Charged particle radiation, such as solar wind but also more hazardous things like solar proton events or galactic cosmic rays, can sometimes be deflected with a suitably clever arrangement of magnetic fields, but no matter how hard you try some of those particles are going to hit the ground. It may be possible to suspend a cloud of charged particles above the roof as a sort of plasma shield, but this is veering off towards quite theoretical kinds of engineering which I know too little about to talk about here.
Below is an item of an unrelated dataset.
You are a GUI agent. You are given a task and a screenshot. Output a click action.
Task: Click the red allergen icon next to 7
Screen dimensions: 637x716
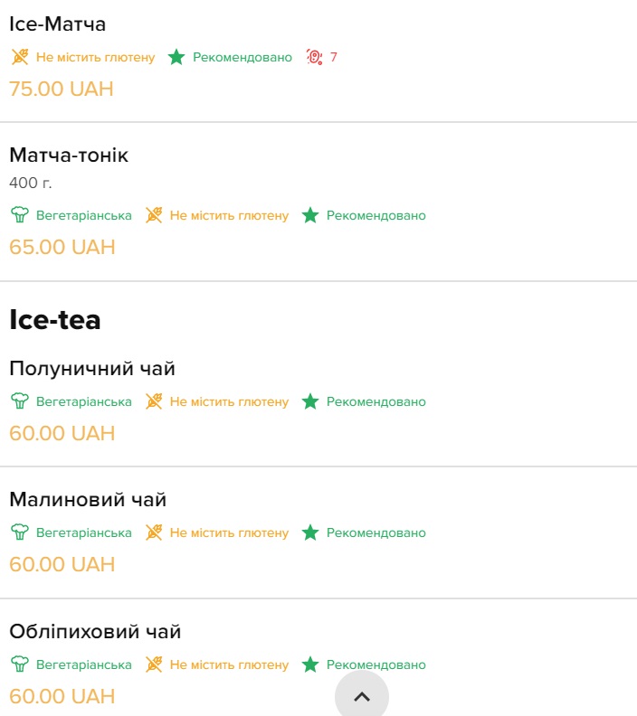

Your best bet is mass, and as much of it as possible, though that can be rather hard to arrange on an airless world if you want a transparent roof. This problem was worked around in the Stanford Torus space station proposal found in appendix K of Space Settlements: A Design Study, using "chevron mirrors":
This shows the action of the chevron mirrors in allowing light through shielding, by bouncing it three times off reflective surfaces, but blocking direct transmission by any radiation that can't undergo specular reflection from the mirrors... that would include charged and neutral particle radiation, and short wavelength EM such as vacuum ultraviolet and x-rays and so on.
It would be tricky to keep this nice and lightweight for large expanses of unsupported roof, but with enough pillars and suspension structures it might be made to work. It might also spoil the view slightly, so no uninterrupted vast expanses of clear glass for you.
and to be strong enough that meteor impacts don’t damage it.
Problem is that on airless worlds, meteorites are going to be coming in at escape velocity. On the Moon that's 2.4 km/s, faster than supersonic antitank rounds, and on the Earth it is over 11 km/s and there's no armor in existence that can shrug off that sort of impact.
Your best bet is to make the roof out of multiple layers materials, widely spaced, somewhat like a Whipple shield. Accept that it is going to get damaged by small impacts, and be prepared to continuously repair it. To defend against larger impactors you need a serious "space guard" program with powerful and highly capable multispectral telescope and radar arrays and a range of interception equipment to deflect or vaporize problematic debris before it reaches the surface.
In any case, you'll almost certainly want to have undergound emergency shelters readily available throughout the worldhouse, and ideally have the ability to partition very large 'houses so that a big puncture doesn't strip the atmosphere from a country-sized region, but maybe only a city-sized one. You might also want to consider the threat of deliberate damage to the roof... sabotage of active support and repair systems, or use of weapons.
Partial worldhouses are supported by single pillars at the centre
I'd say that very much depends on the gravity and atmosphere of the world you're building on. Designs must adapt. There's no one-size-fits-all here!
Using air pressure to partially or wholly support the roof is great if you can do it, but this needs to be offset against the risk of puncture.